It would be ridiculously easy to just make fun of The Smurfs as a silly movie about annoying little blue creatures who find themselves in Manhattan and have all kinds of goofy fish-out-of-water adventures, but thankfully the filmmakers are very self-aware. Their decision to actually poke fun of the Smurfs’ more exasperating characteristics help turn The Smurfs into a (dare I say) entertaining little bit of fun.

When a gaggle of Smurfs ride an Enchanted-style vortex to escape the clutches of Gargamel (Hank Azaria), they land in Central Park, where cosmetics marketing guru Patrick Winslow (Neil Patrick Harris) is getting ready to launch a new ad campaign. Of course Clumsy Smurf (voiced by Anton Yelchin) stumbles into one of Patrick’s boxes of stuff and gets accidentally taken back to the human’s apartment.

The other Smurfs, including Papa (Jonathan Winters), Smurfette (Katy Perry), and Grouchy (George Lopez), track down Clumsy and are then discovered by Patrick and his pregnant wife Grace (Jayma Mays). The couple is, at first, taken aback by the presence of the three-apple-high creatures, but the little blue things are just so cute and lovable that Patrick and Grace can’t help but be amused.

Gargamel, meanwhile, has also zipped through the vortex and is wondering the big city streets trying to track down the Smurfs. And since he’s dressed in a black monk’s robe and red suede boots, he fits in with the kooky New York scene perfectly; no one even looks at him twice.

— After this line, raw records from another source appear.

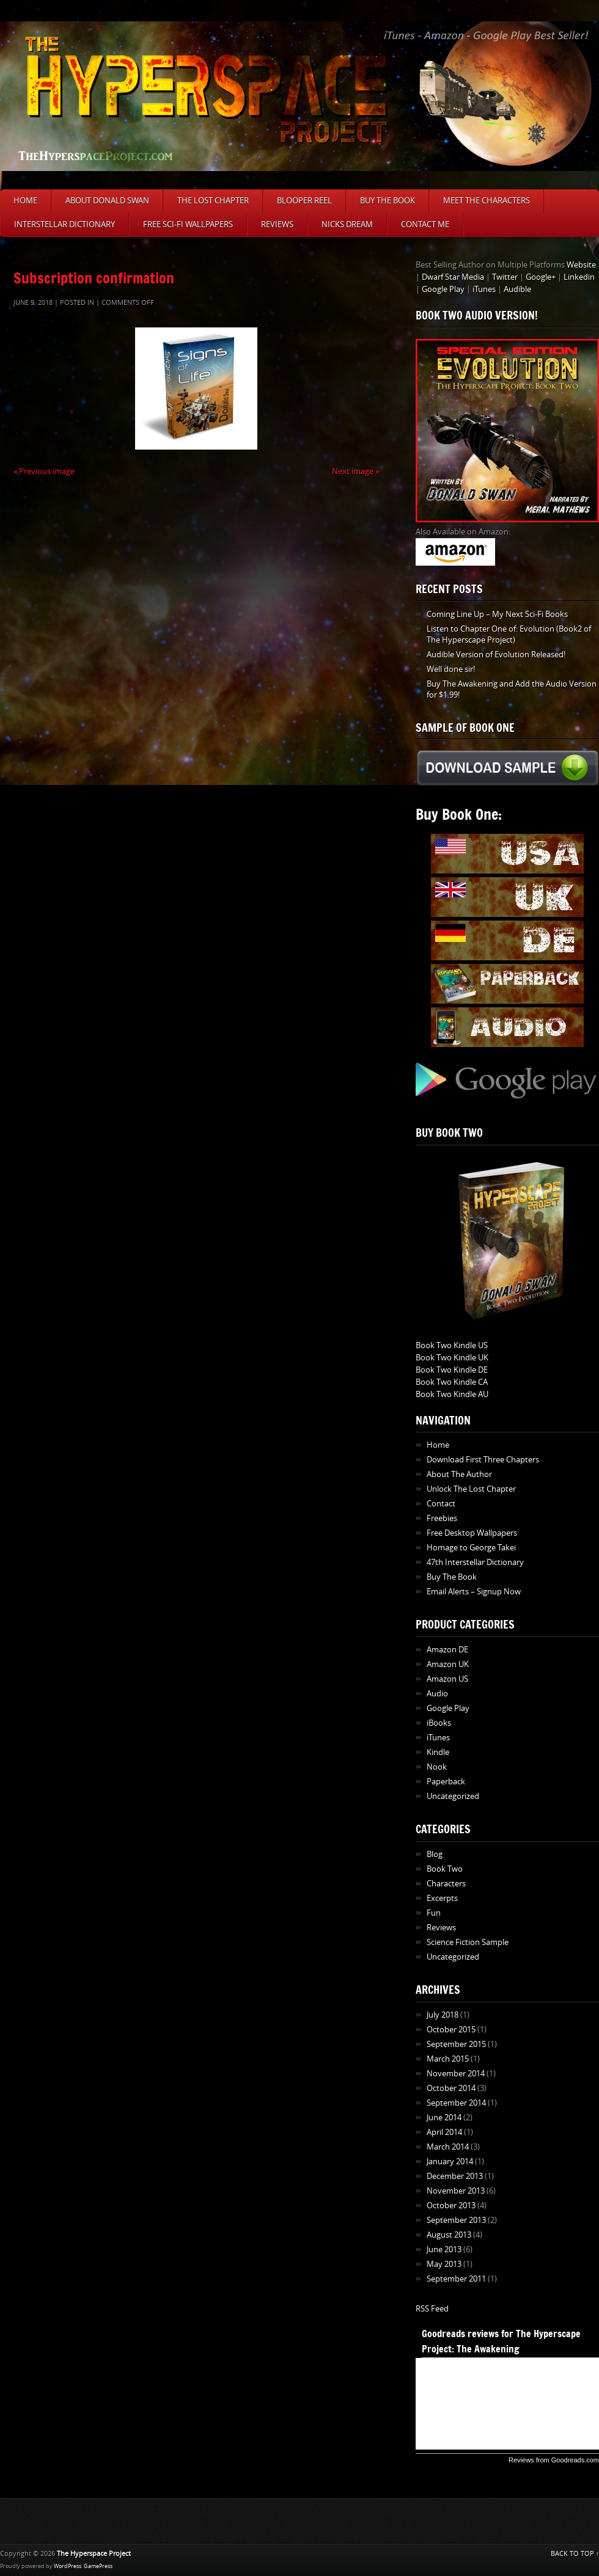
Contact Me (425, 224)
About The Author (459, 1474)
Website (581, 264)
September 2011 (456, 2278)
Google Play (443, 289)
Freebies (442, 1518)
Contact (441, 1503)
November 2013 (456, 2190)
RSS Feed (432, 2308)
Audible (517, 289)
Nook (437, 1766)
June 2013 (444, 2249)
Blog (435, 1854)
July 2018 (442, 2015)
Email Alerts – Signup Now (474, 1591)
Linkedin (579, 277)
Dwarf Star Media (453, 277)
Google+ (541, 277)
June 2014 (444, 2117)
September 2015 (456, 2044)
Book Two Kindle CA (452, 1382)
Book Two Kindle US (452, 1345)
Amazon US (447, 1679)
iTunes (484, 289)
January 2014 (450, 2161)
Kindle (438, 1752)
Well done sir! (451, 669)
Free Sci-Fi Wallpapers (188, 224)
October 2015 (451, 2029)
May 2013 (444, 2264)
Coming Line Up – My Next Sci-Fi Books (497, 614)
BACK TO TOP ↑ (575, 2554)
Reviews (277, 224)
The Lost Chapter (213, 200)
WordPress (67, 2566)
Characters (446, 1883)
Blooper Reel (304, 200)
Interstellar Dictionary (64, 224)
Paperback (446, 1781)
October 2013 (451, 2205)
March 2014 (448, 2146)
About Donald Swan (107, 200)
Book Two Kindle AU (452, 1394)
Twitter (505, 277)
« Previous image (44, 471)
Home (25, 200)
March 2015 (448, 2058)
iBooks (439, 1723)
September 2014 (456, 2102)
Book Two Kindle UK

The Smurfs does have the requisite physical humor to keep the younger crowd entertained (Clumsy drinks soap, and hiccups bubbles at one point, and there’s a particularly high-energy sequence at FAO Schwarz), and, yes, there’s plenty of ‘smurf-y’ dialogue (‘smurf-timistic’ and ‘pessismurf-tic’ make their way into the vernacular), but parents will also find plenty to smile about, too.

The grating la-la-la theme song is poked fun of a few times, the fact that Papa has sired 99 boy Smurfs and one Smurfette is looked at with a well-deserved raised eyebrow, and Patrick is quick to point out how ridiculous it is that ‘smurf’ is used as a word for just about everything. All of it is exactly what everyone over age 12 in the theater is thinking anyway, so for the filmmakers to be smart enough to include it allows the older set to laugh with the festivities instead of at them.

Director Raja Gosnell (Beverly Hills Chihuahua) moves things along at a nice pace and gets fun voice performances from Winters, Perry, Lopez, and Alan Cumming as Gutsy the, um… Scottish Smurf. It’s Neil Patrick Harris, though, who elevates The Smurfs out of insipid Alvin and the Chipmunks territory. His performance is first-rate, solid fun, and his ability to turn even the silliest things into high comedy make the movie more than just watchable.

The bottom line, though, is that this is still a movie about Smurfs; if you smurf them, you’ll smurf The Smurfs. If, though, you find Smurfs to be even the smurfiest bit smurfy, well… go smurf something else.